# Page excerpt:
* * * * *
- Awarded for: Best single joke (typically a one-liner)
- Venue: Edinburgh Fringe Festival
- Country: United Kingdom
- Presented by: U&Dave
- First award: 2008; 18 years ago
- Currently held by: Mark Simmons (2024)

= Funniest Joke of the Fringe =

The Funniest Joke of the Fringe is an award presented each year at the Edinburgh Festival Fringe by the British television channel U&Dave (formerly Dave). The award highlights the best single joke (typically a one-liner) by a standup comedian and is voted on by members of the public from a shortlist selected by a panel of comedy critics.

==Background and context==
The Edinburgh Fringe Festival takes place each year in August. It is the UK's largest arts festival. Each year hundreds of comedians perform across the city, making it one of the largest comedy festivals in the world.
* * * * *
Continue the article about the Funniest Joke of the Fringe award from where it stops.

# Recorded data:
* * * * *
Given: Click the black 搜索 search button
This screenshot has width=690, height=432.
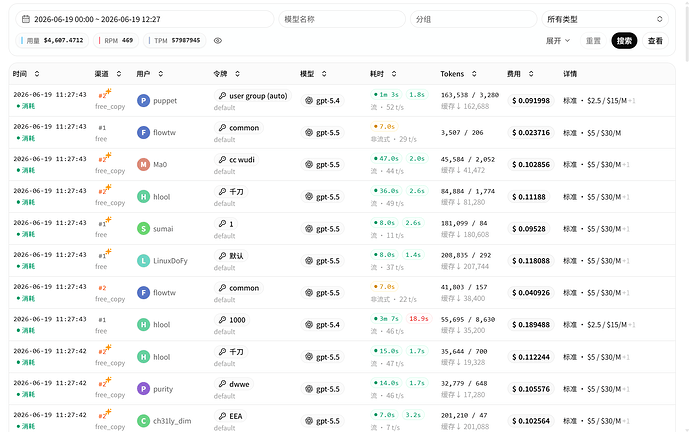Looking at the screenshot, I should 624,40.
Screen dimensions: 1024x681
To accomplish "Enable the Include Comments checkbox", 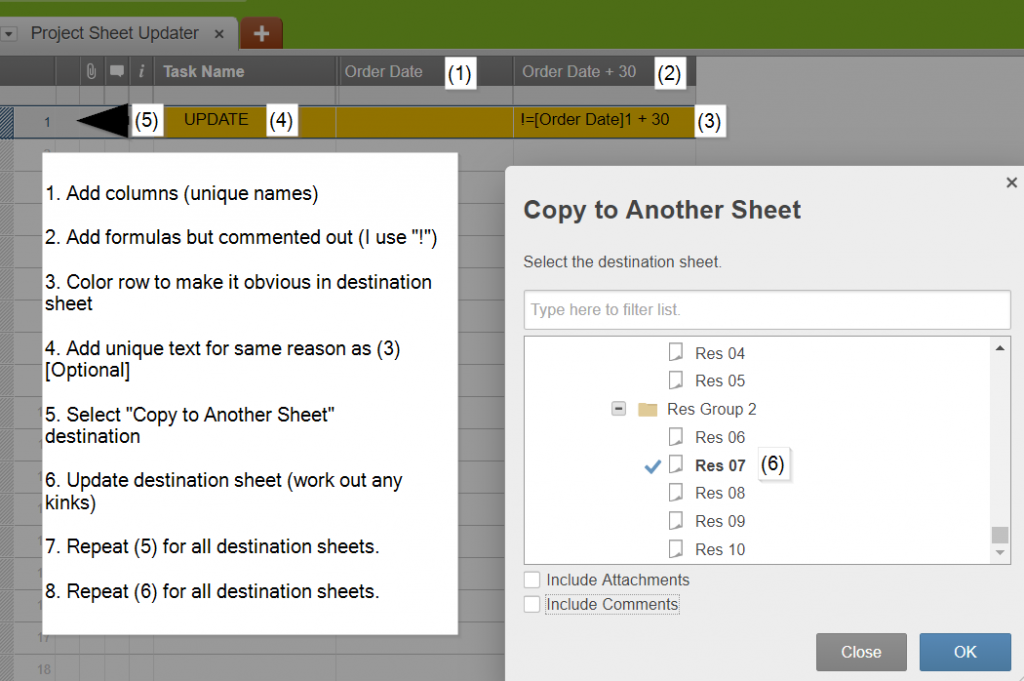I will 531,604.
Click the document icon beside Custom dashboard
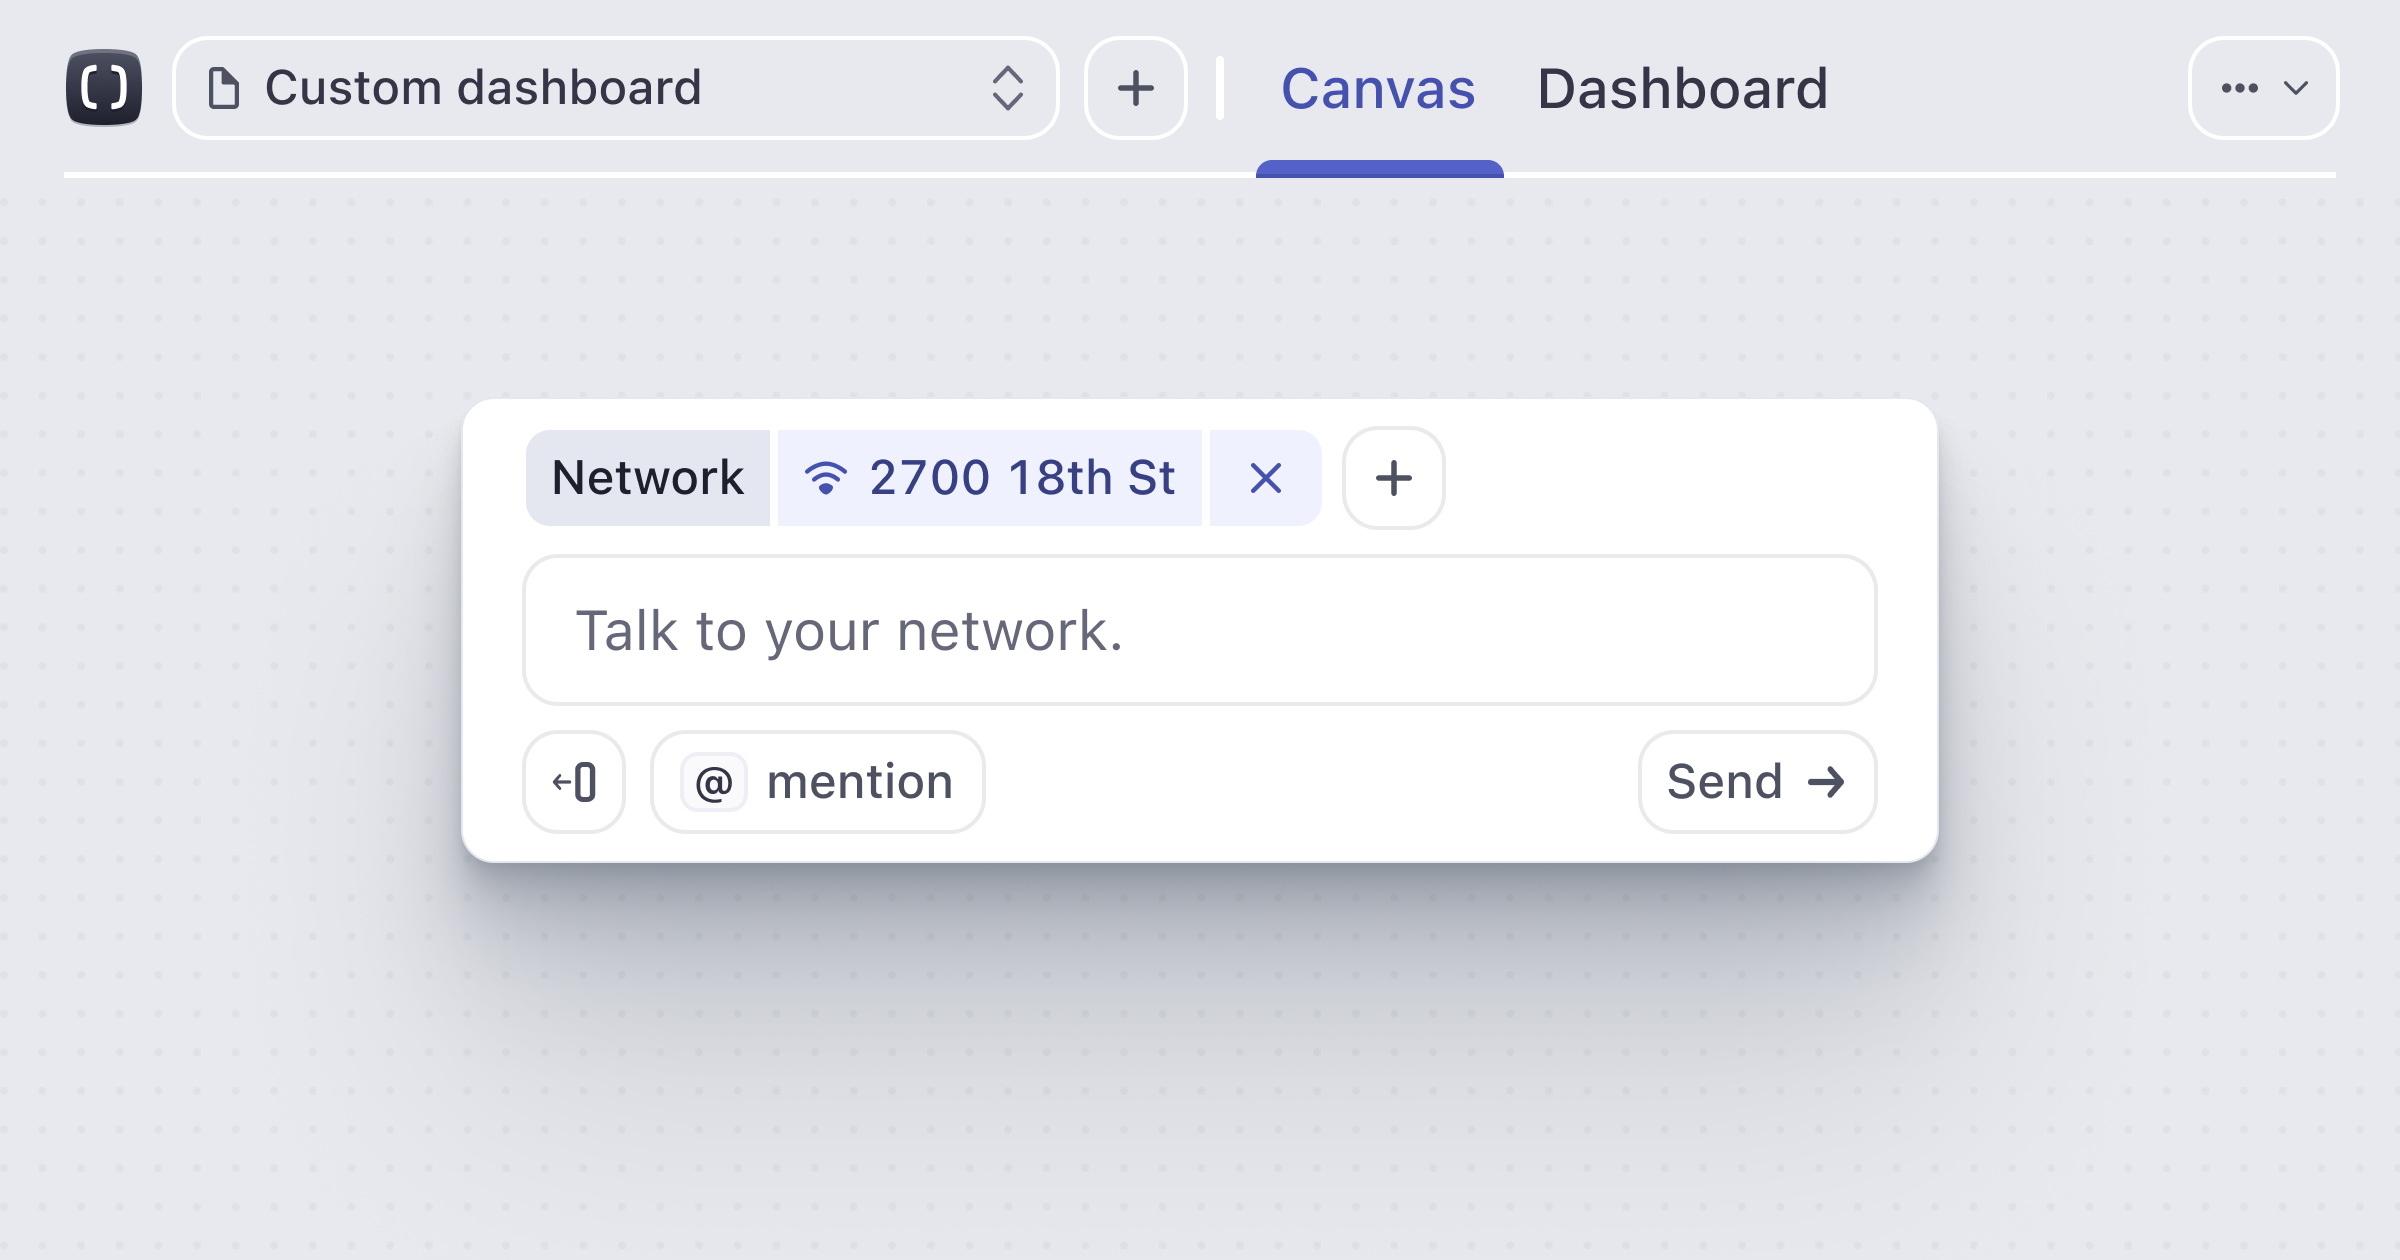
* * * * *
# Exercise response:
Although the award often generates headlines and draws attention from around the world it has been broadly criticised by comedians and critics as a poor representation of comedy in the UK. Since the award's inception only two women have won, and almost every joke that is shortlisted has been a pun. In 2023 winner Lorna Rose Treen stated that she felt men more often won "because there are fewer women in comedy so the likelihood of a woman doing puns is less".

In July 2025 U&Dave announced that they would not be giving the award at that year's festival, stating that they wished to continue to support grassroots comedy in other ways.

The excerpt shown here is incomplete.